____ Text provided
In the presence of its directors, Maribel Acosta Damas and Roberto Chile, Ateneo de Madrid hosted the premiere of the 39-minute-long documentary.
A PhD in communication sciences, professor and journalist with long experience, Acosta Damas explained that the idea for the documentary resulted from her meeting in 2015 with Peruvian artist Sonia Cunliffe, who decided to take the subject to an exhibition in Lima a year later.
It was a sort of inspiration that made me research about the 26,000 children from Ukraine, Russia and Belarus who received free treatment medical in Cuba after the nuclear accident in Chernobyl, she explained.
The starting point of the documentary is the story of Olexandr Savchenko ‘Sacha’, who arrived in Cuba when he was one year old with his mother, Lida, after the explosion of the Vladimir Ilyich Lenin Nuclear Power Plant in Chernobyl, on April 26, 1986.
________
◆ **Exercise requirements**:
(1) Decide whether each statement agrees with the text on the Chernobyl documentary. Answer yes or no, and quote the words of the text that settle it.
(a) The documentary is 39 minutes long.
(b) Acosta Damas met Sonia Cunliffe in 2016.
(c) Sacha arrived in Cuba with his father.
(2) Write a continuation of the text on the Chernobyl documentary, starting after its final sentence.
____ Data excerpts
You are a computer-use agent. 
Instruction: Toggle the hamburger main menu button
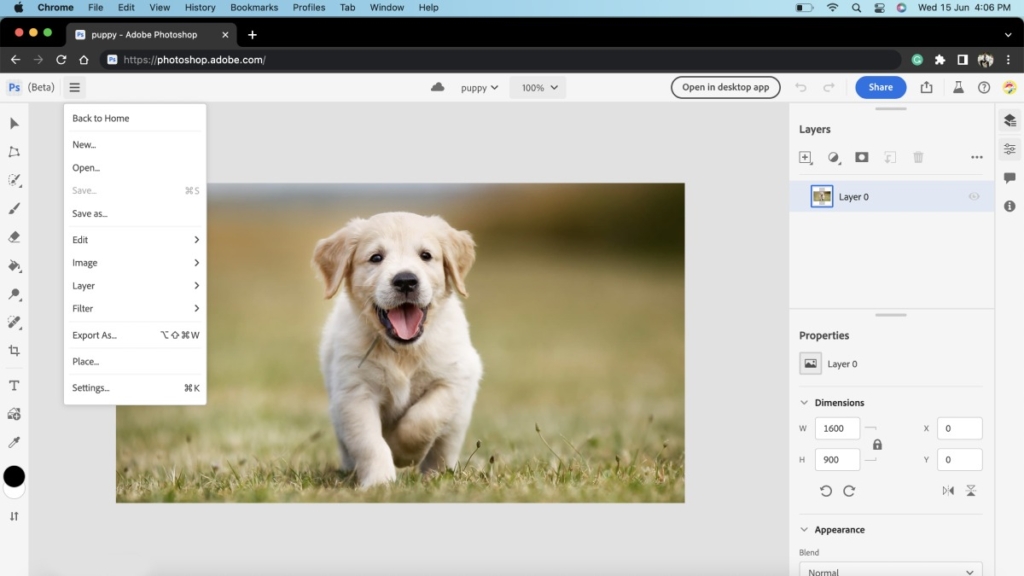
________
____ Data excerpts
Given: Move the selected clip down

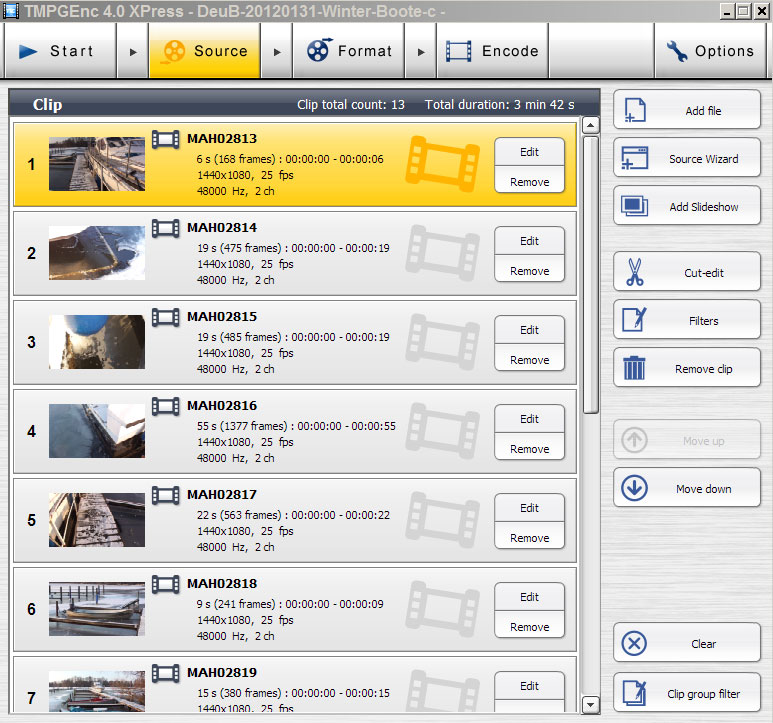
________
____ Data excerpts
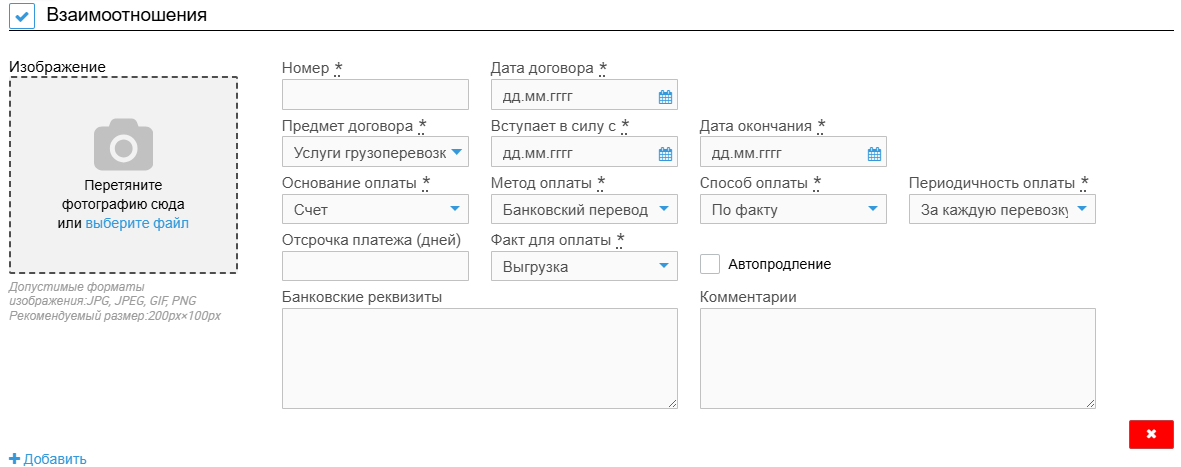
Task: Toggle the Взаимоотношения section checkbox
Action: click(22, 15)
________
◆ **Written answers**:
(1)
(a) Yes: "the 39-minute-long documentary"
(b) No: "her meeting in 2015 with Peruvian artist Sonia Cunliffe"
(c) No: "arrived in Cuba when he was one year old with his mother, Lida"

(2)
Sacha, who lived in Chernigov, a Ukrainian village near the area of the accident, fell ill and in the absence of accurate diagnoses in his country, his mother decided to take him to Tarara, a children’s camp on a seaside resort, east of Havana.
A happing-ending story, like those about the vast majority of children who received treatment in Cuba for 21 years. The best proof is the eternal gratitude of Ukrainians, as Acosta Damas saw when she went to film in that nation.